AMERICA:THE NEWS that more than one in 100 American adults are now behind bars has been greeted by general hand-wringing, with presidential candidate Hillary Clinton describing the statistic as heartbreaking.
"To state it plainly, the one-in-100 figure represents a failure of our society at a number of levels. And the cost - to our families, to our communities, and to state budgets to the tune of almost $50 billion - are simply too great to bear," she said.
The cost is borne disproportionately by poor and minority communities, with a staggering one-in-nine African-American men between 20 and 34 currently locked up. The explosion in prison numbers over the past 30 years doesn't reflect a surge in crime, nor has it been accompanied by a significant improvement in public safety.
Instead, the race to incarcerate has been driven by changes in sentencing policy and the public appetite for harsh punishment at any cost. Since the mid-1980s when the "broken window" of crime prevention encouraged authorities to clamp down on even the slightest infringements, many states have introduced ever tougher measures, including "three strikes" rules that lock up for years offenders who have committed multiple, non-violent crimes.
Many of those who are overcrowding America's prisons are there for violating their parole terms, sometimes simply by being in the wrong place or talking to the wrong people. More than half of those released from US prisons each year are back behind bars within three years, either for a new crime or for violating the terms of their release.
The human cost of warehousing more than 2.3 million people - (China and Russia are next in the world rankings, locking up 1.5 million and 890,000 respectively) - is enormous, especially for the black community. One in 14 African-American children has a parent who is incarcerated and the removal of so many men from the community has helped to undermine family structures and entrench poverty.
The cost to taxpayers is hefty too, however, and some states spend more on prisons than on higher education. Nationally, spending on prisons has increased by 127 per cent in real terms over the past 30 years, while spending on higher education has grown by 21 per cent.
With tax increases now a taboo in most US states, the cost of keeping so many people behind bars is presenting state governments with a growing headache and may be damaging the health of the prisoners themselves.
The American Civil Liberties Union (ACLU) this week filed a class-action suit against the governor of Nevada and other state officials, alleging that they have failed to rectify "a pervasive pattern of grossly inadequate medical care" at the state's maximum security prison in Ely.

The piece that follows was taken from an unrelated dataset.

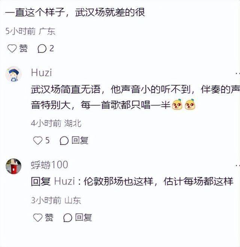Expand the more options dots on 蜉蝣100's reply

click(x=238, y=165)
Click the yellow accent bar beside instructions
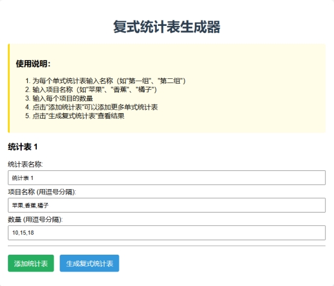 tap(8, 89)
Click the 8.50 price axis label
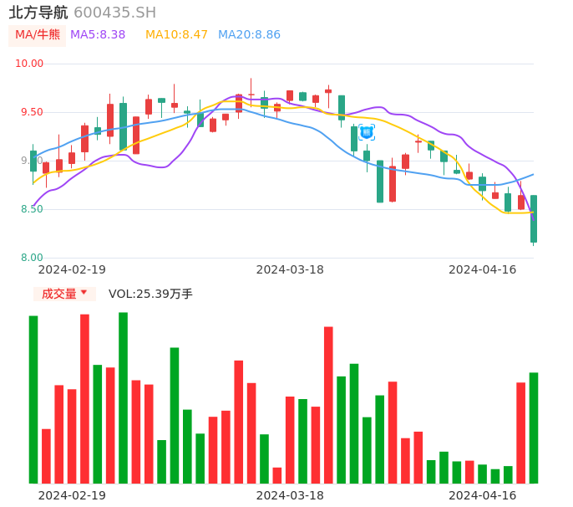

A Los Angeles Times investigation last year described how prisoners at Ely had been denied care for heart problems, diabetes and other serious medical conditions. A nurse at the prison was fired after complaining about substandard care, which she said led to one inmate needlessly dying of gangrene.
Max Carter, the prison's physician assistant, denied one inmate's request for pills to ease pain from his deteriorating joints last July, stating that he was "gonna let you suffer", according to internal prison records.
"These deprivations are so extreme that they subject all the men confined there to constant significant risk of serious injury, medical harm premature death," the ACLU suit says.
There are signs of a change in attitude in some states, however, led by Texas, which has the biggest prison population in the US after a 300 per cent increase in prisoner numbers since 1985.
Last year, state legislators from both parties decided that, instead of spending $523 million on new prison cells, they would attempt to reform the entire corrections system. They approved a massive expansion of drug treatment and drug courts and broad changes to the parole system so that violations of release terms are punished more often by non-custodial sanctions.
Texas expects the reforms to save the state $210 million over the next two years and a further $233 million if the recidivism rate drops.
"It's always been safer politically to build the next prison, rather than stop and see whether that's really the smartest thing to do," said state senator John Whitmire of Houston, chairman of the senate's criminal justice committee. "But we're at a point where I don't think we can afford to do that anymore."